No era la única forma que Gair podría haber escogido. Gracias a Aysha era capaz de convertirse en casi una docena de aves distintas, desde una lechuza hasta un pinzón, pero en esa forma casi se sentía cómodo. Le era familiar, le encajaba como un par de botas viejas. A menos que se le ordenase lo contrario, cuando había que echar a volar, ésa era la forma que escogía.

La observó volando delante. Aunque ella no lo había mencionado directamente, supo que había aludido a la capa cuando dijo que no tenía que seguir llamándola maestra. La capa seguía guardada en el interior del armario, de donde no había salido desde que la había encontrado. Ni siquiera se había permitido el lujo de volver a probársela, aunque en una o dos ocasiones abrió las puertas del armario y a punto estuvo de estirar la mano para alcanzarla. Sabía que debía darle las gracias por el obsequio, y había intentado una docena de veces encontrar el modo de introducir el asunto en la conversación, pero por mucho que ordenase mentalmente las palabras, el discurso le parecía forzado cuando lo practicaba en la intimidad de su cuarto. Luego estaba esa nota. Por lo santos que ese texto tenía más posibles significados de los imaginables.

De pronto Aysha cayó sobre el valle que se abría ante ambos. Era como si el terreno se hubiese deslizado en el pasado, pues estaba cubierto por los restos de árboles caídos que recorrían una cicatriz y se apilaban en un montón allí donde la tierra besaba la ribera. Aysha sobrevoló el terreno hasta posarse en una roca situada en un saliente. Casi de inmediato el cernícalo se transformó en lobo. Sentada sobre los cuartos traseros, observó cómo se acercaba él con ojos grandes, ambarinos.
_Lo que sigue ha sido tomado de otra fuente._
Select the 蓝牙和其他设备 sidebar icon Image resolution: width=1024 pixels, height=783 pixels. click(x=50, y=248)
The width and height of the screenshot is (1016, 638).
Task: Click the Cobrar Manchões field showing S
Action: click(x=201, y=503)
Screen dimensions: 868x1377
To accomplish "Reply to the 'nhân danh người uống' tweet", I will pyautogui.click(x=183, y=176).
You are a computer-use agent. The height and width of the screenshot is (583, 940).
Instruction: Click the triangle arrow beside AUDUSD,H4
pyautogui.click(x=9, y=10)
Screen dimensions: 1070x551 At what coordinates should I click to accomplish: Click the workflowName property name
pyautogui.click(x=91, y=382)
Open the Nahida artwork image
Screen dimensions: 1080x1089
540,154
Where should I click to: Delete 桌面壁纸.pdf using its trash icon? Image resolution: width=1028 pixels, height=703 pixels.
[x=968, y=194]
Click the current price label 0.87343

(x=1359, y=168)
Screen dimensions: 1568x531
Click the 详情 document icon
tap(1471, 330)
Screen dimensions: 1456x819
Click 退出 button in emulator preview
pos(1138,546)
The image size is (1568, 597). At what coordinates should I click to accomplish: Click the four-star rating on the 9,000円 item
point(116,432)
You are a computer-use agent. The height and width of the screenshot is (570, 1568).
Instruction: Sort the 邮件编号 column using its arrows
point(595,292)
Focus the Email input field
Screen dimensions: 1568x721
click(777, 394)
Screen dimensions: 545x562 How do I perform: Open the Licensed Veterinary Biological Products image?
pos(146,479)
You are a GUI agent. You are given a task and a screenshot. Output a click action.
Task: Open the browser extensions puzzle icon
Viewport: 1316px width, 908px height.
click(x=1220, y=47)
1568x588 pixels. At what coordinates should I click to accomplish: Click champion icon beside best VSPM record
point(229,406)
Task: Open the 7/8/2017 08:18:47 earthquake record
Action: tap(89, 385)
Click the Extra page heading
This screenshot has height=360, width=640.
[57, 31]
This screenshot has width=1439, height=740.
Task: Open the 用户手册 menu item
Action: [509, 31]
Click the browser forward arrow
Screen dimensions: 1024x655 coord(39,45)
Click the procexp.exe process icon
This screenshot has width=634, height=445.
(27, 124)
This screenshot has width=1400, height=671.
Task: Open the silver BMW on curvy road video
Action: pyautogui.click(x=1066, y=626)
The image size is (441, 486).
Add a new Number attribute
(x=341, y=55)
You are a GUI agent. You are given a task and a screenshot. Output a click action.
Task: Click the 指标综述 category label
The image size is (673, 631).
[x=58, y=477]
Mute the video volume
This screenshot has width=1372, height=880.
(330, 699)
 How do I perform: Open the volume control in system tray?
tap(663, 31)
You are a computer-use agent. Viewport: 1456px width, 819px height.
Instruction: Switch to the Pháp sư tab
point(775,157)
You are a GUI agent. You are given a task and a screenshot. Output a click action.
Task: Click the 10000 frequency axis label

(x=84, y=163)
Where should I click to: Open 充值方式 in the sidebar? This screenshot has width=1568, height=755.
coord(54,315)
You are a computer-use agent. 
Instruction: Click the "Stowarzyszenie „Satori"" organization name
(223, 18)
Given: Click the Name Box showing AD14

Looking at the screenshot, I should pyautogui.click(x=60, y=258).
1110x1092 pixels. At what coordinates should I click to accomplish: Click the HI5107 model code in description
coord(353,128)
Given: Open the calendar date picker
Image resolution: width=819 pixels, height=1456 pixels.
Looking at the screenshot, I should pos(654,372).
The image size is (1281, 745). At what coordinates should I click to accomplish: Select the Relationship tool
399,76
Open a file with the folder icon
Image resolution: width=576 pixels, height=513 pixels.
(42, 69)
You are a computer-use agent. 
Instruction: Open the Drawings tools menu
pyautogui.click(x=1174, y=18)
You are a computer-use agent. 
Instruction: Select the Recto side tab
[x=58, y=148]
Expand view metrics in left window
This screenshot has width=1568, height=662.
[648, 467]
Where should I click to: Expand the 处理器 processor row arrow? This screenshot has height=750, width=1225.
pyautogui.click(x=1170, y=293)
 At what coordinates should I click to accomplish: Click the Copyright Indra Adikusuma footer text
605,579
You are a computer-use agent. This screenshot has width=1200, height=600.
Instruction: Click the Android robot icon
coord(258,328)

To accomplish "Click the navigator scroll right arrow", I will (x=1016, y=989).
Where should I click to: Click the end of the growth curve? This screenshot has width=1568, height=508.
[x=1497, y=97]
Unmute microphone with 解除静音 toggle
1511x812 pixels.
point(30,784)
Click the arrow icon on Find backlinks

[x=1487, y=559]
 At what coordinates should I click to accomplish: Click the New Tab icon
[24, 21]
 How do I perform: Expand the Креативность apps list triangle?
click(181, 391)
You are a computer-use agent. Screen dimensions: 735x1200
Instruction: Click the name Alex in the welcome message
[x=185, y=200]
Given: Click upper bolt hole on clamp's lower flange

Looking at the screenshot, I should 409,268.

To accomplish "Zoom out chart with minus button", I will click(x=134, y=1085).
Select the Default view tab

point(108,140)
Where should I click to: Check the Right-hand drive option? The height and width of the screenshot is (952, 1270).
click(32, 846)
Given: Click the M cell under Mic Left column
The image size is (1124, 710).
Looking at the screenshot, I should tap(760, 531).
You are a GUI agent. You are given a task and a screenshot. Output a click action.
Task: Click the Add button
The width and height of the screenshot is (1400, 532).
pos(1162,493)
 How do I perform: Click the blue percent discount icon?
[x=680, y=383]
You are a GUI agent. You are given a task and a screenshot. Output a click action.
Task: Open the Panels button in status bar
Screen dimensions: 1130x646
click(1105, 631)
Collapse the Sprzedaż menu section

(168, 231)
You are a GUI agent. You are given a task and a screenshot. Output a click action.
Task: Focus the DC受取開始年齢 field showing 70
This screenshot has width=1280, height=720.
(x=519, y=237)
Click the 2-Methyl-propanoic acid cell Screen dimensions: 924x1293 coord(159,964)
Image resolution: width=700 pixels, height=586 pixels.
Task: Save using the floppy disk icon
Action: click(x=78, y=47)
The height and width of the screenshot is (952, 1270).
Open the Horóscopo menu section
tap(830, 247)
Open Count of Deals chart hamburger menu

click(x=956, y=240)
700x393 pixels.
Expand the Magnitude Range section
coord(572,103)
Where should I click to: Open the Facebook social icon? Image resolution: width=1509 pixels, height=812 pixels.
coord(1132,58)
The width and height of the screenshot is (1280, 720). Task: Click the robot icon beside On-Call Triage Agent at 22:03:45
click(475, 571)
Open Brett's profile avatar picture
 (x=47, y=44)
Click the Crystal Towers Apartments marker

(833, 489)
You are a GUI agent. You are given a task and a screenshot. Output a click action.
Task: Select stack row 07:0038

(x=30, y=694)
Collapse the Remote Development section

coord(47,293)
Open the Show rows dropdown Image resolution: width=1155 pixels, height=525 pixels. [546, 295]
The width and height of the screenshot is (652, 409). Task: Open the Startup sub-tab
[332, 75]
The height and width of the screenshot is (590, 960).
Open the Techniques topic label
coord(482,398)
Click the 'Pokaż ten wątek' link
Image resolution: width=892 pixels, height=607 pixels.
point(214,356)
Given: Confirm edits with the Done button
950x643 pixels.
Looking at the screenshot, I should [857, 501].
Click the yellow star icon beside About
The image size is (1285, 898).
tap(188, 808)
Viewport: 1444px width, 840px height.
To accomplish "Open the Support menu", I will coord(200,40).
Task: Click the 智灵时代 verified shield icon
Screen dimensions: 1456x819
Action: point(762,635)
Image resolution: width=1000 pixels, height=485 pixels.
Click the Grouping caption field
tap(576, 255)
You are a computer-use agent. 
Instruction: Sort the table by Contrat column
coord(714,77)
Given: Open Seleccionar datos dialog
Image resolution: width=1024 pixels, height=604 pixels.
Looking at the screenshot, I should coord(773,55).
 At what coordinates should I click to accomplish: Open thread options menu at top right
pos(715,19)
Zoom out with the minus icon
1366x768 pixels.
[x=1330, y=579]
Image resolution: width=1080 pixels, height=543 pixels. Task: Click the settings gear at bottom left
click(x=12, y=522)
«¿Sabes qué es lo que debes escuchar?», preguntó cuando Gair recuperó a su lado la forma humana.

—Creo que sí.

Gair se tomó unos instantes para recobrar el aliento. Se trataba de una forma nueva; tendría que concentrarse. Ya no temía que el canto se alejase de él para convertirse en algo destructivo. Los instantes que seguían a cualquier cambio de forma se caracterizaban por la confusión, incluso por el mareo. Aysha tenía habilidad para pasar de una forma a otra sin que se le alterase el paso. Él apenas podía soñar con tener tanto control algún día.